▶ [PROBLEMA] Copie sem nenhuma alteração todas as linhas dos itens abaixo.

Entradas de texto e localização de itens
┄┄┄┄┄┄┄┄┄┄┄┄┄┄┄┄┄┄┄┄

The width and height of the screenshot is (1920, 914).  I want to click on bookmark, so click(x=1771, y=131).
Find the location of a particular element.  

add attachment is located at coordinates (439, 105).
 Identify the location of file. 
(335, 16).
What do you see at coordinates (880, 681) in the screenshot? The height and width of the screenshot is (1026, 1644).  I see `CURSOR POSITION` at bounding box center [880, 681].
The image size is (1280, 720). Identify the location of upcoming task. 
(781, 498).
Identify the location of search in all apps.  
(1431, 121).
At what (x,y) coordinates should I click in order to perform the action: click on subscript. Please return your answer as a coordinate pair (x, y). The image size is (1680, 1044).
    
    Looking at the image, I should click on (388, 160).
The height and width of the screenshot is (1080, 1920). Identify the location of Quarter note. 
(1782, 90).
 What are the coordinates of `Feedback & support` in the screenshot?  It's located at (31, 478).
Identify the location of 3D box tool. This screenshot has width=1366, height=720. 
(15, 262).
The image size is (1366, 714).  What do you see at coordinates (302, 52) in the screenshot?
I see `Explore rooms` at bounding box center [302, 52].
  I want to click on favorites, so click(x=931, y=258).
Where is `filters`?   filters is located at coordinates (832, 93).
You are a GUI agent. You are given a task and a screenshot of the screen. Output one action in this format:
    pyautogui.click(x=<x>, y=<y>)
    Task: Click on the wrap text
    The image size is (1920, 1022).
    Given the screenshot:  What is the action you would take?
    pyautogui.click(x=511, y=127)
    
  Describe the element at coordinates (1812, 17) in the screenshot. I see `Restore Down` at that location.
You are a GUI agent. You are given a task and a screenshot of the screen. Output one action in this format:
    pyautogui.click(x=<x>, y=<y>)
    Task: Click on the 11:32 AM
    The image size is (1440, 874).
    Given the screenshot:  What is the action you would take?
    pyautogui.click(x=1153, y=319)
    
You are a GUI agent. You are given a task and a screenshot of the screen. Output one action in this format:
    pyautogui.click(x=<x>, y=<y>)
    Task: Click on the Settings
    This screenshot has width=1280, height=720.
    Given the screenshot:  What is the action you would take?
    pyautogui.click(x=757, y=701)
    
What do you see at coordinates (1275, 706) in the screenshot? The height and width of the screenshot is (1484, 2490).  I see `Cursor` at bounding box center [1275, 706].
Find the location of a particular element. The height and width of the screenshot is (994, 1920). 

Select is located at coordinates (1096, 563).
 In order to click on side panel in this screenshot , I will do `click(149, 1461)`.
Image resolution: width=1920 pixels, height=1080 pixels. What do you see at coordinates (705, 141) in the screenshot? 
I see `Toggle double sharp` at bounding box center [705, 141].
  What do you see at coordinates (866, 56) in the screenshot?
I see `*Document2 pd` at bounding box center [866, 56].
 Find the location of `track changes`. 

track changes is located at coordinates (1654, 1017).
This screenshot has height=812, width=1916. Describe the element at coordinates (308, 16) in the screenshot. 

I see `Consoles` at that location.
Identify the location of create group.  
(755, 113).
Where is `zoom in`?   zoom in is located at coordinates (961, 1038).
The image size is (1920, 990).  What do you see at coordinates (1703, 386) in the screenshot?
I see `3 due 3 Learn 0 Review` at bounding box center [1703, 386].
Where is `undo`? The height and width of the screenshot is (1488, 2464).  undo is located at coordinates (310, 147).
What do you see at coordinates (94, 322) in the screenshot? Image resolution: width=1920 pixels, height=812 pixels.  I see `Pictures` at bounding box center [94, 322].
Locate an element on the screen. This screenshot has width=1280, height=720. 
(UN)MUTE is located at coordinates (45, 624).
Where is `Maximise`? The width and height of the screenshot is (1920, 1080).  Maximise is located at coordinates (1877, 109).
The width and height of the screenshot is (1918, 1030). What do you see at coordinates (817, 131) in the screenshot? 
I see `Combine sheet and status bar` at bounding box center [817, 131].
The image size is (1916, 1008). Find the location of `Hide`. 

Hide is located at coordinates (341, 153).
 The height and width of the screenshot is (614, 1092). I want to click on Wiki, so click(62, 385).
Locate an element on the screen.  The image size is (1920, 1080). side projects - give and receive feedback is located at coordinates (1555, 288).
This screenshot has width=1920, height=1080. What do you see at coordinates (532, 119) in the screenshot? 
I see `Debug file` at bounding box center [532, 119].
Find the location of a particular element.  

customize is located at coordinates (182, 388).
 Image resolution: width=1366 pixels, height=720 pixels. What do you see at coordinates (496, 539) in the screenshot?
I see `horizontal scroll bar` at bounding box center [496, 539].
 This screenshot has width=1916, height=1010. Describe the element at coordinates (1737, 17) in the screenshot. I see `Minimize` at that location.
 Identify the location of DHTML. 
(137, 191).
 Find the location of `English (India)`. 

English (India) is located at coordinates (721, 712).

┄┄┄┄┄┄┄┄┄┄┄┄┄┄┄┄┄┄┄┄

▶ [RESULTADO DA TAREFA]
The width and height of the screenshot is (1920, 914).  I want to click on bookmark, so click(x=1771, y=131).
Find the location of a particular element.  

add attachment is located at coordinates (439, 105).
 Identify the location of file. 
(335, 16).
What do you see at coordinates (880, 681) in the screenshot? The height and width of the screenshot is (1026, 1644).  I see `CURSOR POSITION` at bounding box center [880, 681].
The image size is (1280, 720). Identify the location of upcoming task. 
(781, 498).
Identify the location of search in all apps.  
(1431, 121).
At what (x,y) coordinates should I click in order to perform the action: click on subscript. Please return your answer as a coordinate pair (x, y). The image size is (1680, 1044).
    
    Looking at the image, I should click on (388, 160).
The height and width of the screenshot is (1080, 1920). Identify the location of Quarter note. 
(1782, 90).
 What are the coordinates of `Feedback & support` in the screenshot?  It's located at (31, 478).
Identify the location of 3D box tool. This screenshot has width=1366, height=720. 
(15, 262).
The image size is (1366, 714).  What do you see at coordinates (302, 52) in the screenshot?
I see `Explore rooms` at bounding box center [302, 52].
  I want to click on favorites, so click(x=931, y=258).
Where is `filters`?   filters is located at coordinates (832, 93).
You are a GUI agent. You are given a task and a screenshot of the screen. Output one action in this format:
    pyautogui.click(x=<x>, y=<y>)
    Task: Click on the wrap text
    The image size is (1920, 1022).
    Given the screenshot:  What is the action you would take?
    pyautogui.click(x=511, y=127)
    
  Describe the element at coordinates (1812, 17) in the screenshot. I see `Restore Down` at that location.
You are a GUI agent. You are given a task and a screenshot of the screen. Output one action in this format:
    pyautogui.click(x=<x>, y=<y>)
    Task: Click on the 11:32 AM
    The image size is (1440, 874).
    Given the screenshot:  What is the action you would take?
    pyautogui.click(x=1153, y=319)
    
You are a GUI agent. You are given a task and a screenshot of the screen. Output one action in this format:
    pyautogui.click(x=<x>, y=<y>)
    Task: Click on the Settings
    This screenshot has width=1280, height=720.
    Given the screenshot:  What is the action you would take?
    pyautogui.click(x=757, y=701)
    
What do you see at coordinates (1275, 706) in the screenshot? The height and width of the screenshot is (1484, 2490).  I see `Cursor` at bounding box center [1275, 706].
Find the location of a particular element. The height and width of the screenshot is (994, 1920). 

Select is located at coordinates (1096, 563).
 In order to click on side panel in this screenshot , I will do `click(149, 1461)`.
Image resolution: width=1920 pixels, height=1080 pixels. What do you see at coordinates (705, 141) in the screenshot? 
I see `Toggle double sharp` at bounding box center [705, 141].
  What do you see at coordinates (866, 56) in the screenshot?
I see `*Document2 pd` at bounding box center [866, 56].
 Find the location of `track changes`. 

track changes is located at coordinates (1654, 1017).
This screenshot has height=812, width=1916. Describe the element at coordinates (308, 16) in the screenshot. 

I see `Consoles` at that location.
Identify the location of create group.  
(755, 113).
Where is `zoom in`?   zoom in is located at coordinates (961, 1038).
The image size is (1920, 990).  What do you see at coordinates (1703, 386) in the screenshot?
I see `3 due 3 Learn 0 Review` at bounding box center [1703, 386].
Where is `undo`? The height and width of the screenshot is (1488, 2464).  undo is located at coordinates (310, 147).
What do you see at coordinates (94, 322) in the screenshot? Image resolution: width=1920 pixels, height=812 pixels.  I see `Pictures` at bounding box center [94, 322].
Locate an element on the screen. This screenshot has width=1280, height=720. 
(UN)MUTE is located at coordinates (45, 624).
Where is `Maximise`? The width and height of the screenshot is (1920, 1080).  Maximise is located at coordinates (1877, 109).
The width and height of the screenshot is (1918, 1030). What do you see at coordinates (817, 131) in the screenshot? 
I see `Combine sheet and status bar` at bounding box center [817, 131].
The image size is (1916, 1008). Find the location of `Hide`. 

Hide is located at coordinates (341, 153).
 The height and width of the screenshot is (614, 1092). I want to click on Wiki, so click(62, 385).
Locate an element on the screen.  The image size is (1920, 1080). side projects - give and receive feedback is located at coordinates (1555, 288).
This screenshot has width=1920, height=1080. What do you see at coordinates (532, 119) in the screenshot? 
I see `Debug file` at bounding box center [532, 119].
Find the location of a particular element.  

customize is located at coordinates (182, 388).
 Image resolution: width=1366 pixels, height=720 pixels. What do you see at coordinates (496, 539) in the screenshot?
I see `horizontal scroll bar` at bounding box center [496, 539].
 This screenshot has width=1916, height=1010. Describe the element at coordinates (1737, 17) in the screenshot. I see `Minimize` at that location.
 Identify the location of DHTML. 
(137, 191).
 Find the location of `English (India)`. 

English (India) is located at coordinates (721, 712).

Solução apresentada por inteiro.